People with diabetes are at a higher risk of blindness or vision loss caused by their diabetes. The retina, which is in the back of the eye, is made up of blood vessels and light-sensitive cells. Diabetes can cause the walls of these blood vessels to weaken and bulge, which can make them bleed, leak fats, or leak fluids into the surrounding tissue. This can cause vision loss, scarring, or retinal detachment.
If you have diabetes, you should get frequent eye exams to monitor the health of your retinas. If you have serious diabetic retinopathy, you may be referred to an ophthalmologist. Early detection and treatment for diabetic retinopathy will help to delay any further damage.

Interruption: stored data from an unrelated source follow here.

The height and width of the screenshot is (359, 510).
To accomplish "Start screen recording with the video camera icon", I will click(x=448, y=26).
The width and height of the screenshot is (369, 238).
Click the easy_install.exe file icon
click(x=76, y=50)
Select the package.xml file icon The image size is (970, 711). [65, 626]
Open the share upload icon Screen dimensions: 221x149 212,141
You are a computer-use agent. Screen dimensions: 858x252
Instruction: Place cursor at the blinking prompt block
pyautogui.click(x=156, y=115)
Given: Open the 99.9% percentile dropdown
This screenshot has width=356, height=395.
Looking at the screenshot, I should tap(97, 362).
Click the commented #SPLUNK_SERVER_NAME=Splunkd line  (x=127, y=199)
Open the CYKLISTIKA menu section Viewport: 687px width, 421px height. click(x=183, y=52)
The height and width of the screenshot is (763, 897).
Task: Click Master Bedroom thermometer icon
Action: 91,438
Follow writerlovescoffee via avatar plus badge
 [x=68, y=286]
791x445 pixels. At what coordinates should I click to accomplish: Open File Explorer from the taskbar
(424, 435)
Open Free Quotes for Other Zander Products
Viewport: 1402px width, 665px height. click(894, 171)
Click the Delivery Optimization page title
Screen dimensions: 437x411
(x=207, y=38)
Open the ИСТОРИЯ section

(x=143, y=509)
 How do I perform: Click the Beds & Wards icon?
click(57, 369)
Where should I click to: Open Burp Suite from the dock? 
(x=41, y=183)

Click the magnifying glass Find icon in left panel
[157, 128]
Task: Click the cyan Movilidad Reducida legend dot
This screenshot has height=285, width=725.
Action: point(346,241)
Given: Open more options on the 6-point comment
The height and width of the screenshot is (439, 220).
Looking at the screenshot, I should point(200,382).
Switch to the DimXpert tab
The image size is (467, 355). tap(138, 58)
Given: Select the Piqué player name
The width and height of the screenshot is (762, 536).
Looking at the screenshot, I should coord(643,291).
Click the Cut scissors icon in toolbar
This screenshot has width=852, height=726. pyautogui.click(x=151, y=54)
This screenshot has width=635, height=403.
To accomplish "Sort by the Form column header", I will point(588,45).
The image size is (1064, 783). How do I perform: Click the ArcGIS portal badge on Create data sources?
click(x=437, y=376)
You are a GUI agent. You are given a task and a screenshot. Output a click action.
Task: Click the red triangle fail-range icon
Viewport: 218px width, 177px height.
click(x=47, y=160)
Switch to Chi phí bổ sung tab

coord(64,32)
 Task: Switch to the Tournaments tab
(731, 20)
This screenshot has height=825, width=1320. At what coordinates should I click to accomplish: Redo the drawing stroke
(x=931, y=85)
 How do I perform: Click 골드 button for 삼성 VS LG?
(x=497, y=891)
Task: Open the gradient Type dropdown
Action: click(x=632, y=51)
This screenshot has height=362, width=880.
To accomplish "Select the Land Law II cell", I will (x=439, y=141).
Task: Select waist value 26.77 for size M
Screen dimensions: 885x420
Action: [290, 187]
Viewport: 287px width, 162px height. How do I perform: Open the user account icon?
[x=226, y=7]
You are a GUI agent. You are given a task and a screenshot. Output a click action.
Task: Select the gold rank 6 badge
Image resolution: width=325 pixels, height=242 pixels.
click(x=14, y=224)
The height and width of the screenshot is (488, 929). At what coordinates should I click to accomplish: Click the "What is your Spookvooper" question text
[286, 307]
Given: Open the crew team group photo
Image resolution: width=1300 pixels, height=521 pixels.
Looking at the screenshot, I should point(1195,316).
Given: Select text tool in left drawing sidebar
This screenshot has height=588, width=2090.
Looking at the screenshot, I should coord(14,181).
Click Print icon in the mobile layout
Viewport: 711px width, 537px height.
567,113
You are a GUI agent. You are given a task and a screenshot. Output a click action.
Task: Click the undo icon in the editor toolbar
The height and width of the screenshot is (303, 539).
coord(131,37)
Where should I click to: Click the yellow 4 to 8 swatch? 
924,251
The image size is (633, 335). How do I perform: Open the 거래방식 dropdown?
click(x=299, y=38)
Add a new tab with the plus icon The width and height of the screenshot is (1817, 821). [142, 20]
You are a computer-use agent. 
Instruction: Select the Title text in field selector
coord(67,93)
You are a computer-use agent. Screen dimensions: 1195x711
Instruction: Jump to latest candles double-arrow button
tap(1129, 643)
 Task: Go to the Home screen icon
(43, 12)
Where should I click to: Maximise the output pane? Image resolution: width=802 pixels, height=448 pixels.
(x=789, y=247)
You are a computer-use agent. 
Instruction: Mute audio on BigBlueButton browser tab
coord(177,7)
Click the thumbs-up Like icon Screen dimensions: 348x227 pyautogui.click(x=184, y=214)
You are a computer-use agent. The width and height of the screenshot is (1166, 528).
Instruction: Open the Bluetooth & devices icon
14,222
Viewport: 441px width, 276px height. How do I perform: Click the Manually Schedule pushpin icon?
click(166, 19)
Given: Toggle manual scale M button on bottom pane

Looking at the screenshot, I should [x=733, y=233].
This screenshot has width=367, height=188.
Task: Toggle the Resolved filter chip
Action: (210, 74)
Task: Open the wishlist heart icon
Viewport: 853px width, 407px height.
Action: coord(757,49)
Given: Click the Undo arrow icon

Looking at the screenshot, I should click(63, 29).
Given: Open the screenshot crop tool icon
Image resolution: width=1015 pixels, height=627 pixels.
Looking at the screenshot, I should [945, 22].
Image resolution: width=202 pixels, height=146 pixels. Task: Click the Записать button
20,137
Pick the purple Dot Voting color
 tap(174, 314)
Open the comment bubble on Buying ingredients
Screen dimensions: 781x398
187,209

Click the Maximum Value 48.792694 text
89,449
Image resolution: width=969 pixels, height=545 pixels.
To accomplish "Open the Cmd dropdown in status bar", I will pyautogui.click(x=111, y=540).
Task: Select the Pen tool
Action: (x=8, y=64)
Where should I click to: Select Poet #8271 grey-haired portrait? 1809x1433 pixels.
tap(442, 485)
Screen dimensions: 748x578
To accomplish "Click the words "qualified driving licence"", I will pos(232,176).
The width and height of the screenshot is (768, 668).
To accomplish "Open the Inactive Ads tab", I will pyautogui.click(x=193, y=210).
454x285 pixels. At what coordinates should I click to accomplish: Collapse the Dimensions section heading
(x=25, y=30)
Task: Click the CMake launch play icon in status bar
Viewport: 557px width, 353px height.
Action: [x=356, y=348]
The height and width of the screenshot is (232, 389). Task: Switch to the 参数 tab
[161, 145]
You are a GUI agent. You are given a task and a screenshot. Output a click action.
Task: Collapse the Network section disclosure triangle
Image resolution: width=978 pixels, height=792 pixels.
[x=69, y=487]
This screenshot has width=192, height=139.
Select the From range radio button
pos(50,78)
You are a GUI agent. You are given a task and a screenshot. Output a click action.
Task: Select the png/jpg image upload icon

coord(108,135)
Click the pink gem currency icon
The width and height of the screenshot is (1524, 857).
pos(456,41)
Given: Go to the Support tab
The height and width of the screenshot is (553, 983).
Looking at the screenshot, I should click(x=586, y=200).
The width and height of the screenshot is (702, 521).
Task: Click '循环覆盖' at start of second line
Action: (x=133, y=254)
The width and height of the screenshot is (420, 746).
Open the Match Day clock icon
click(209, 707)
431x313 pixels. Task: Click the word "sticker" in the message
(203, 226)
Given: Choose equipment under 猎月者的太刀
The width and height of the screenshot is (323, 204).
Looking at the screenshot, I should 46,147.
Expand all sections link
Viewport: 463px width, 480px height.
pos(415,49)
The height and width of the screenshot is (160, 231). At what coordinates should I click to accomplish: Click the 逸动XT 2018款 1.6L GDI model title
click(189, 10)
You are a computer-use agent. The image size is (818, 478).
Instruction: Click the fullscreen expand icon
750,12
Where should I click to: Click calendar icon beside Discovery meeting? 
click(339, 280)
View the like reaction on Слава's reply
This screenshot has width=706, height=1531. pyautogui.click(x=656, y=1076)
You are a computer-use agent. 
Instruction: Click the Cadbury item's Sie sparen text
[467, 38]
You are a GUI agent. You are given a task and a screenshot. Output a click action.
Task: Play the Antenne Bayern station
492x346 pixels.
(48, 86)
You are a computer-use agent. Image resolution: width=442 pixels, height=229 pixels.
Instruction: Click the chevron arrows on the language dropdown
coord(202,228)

Maintaining a healthy lifestyle will improve your chances of developing diabetic retinopathy. If you do develop it, you may need laser treatment to seal the leaking retinal blood vessels or stop the growth of fragile abnormal blood vessels in your eye. You may also need surgery if the bleeding causes persistent cloudy vision, scarring, or retinal detachment.
Preventing vision loss
While you cannot completely prevent some forms of eye disease, there are some things you can do to lower your risk of eye disease and keep your eyes healthy. These include:
- Getting regular eye examinations
- Eating a healthy diet. Research has shown that omega-3 fatty acids and dark leafy greens may protect your sight
- Maintain a healthy weight to lower your risk of diabetes, diabetic eye disease, and glaucoma
- Quit smoking, as this has an increased risk of ARMD, cataract, optic nerve damage, and blindness
- Wear protective eyewear in sports or activities such as DIY or gardening
- Wear sunglasses to protect from UV rays from the sun
- Rest your eyes. If you are on the computer a lot, take a 20 second break to look at other things every 20 minutes to reduce eyestrain
- Know your family eye health history
Living with vision loss
If you are living with vision loss, you may need assistance with adapting and maintaining independent living. Blind Low Vision New Zealand offers tuition on adapting to daily living, teaching you techniques, tips, and showing you useful products that can help you in your home. You can find out more on the Blind Low Vision website. You can find information on getting around if you are blind or have low vision here. Information on counselling, finding a community of other people with vision loss, and financial support can be found here.
Some tools, such as low vision magnifiers, screen readers, and computer aids, can help you to read or see things close to you if you have low vision. Blind Low Vision NZ recommend Humanware or Pacific Vision for products.